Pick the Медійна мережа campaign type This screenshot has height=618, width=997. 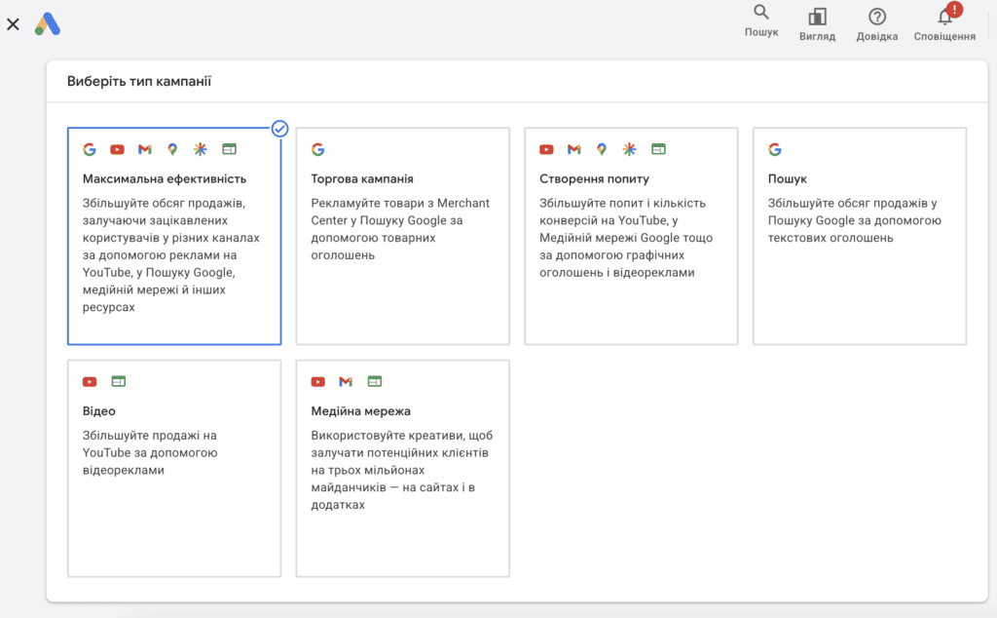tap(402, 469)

...

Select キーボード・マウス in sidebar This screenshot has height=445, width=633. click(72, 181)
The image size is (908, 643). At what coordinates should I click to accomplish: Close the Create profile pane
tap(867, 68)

...

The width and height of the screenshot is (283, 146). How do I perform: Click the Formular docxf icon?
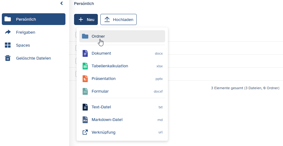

*YOUR TASK:* Rewrite only the stretch of the listing from the line containing "The image size" through the line containing "tap(867, 68)", keeping the requests as they are. Scale every coordinate in the answers by 0.95 and round to whole numbers, with halves rounding up.

*SOLUTION FOR THIS PROBLEM:*
The image size is (908, 643). At what coordinates should I click to accomplish: Close the Create profile pane
tap(824, 65)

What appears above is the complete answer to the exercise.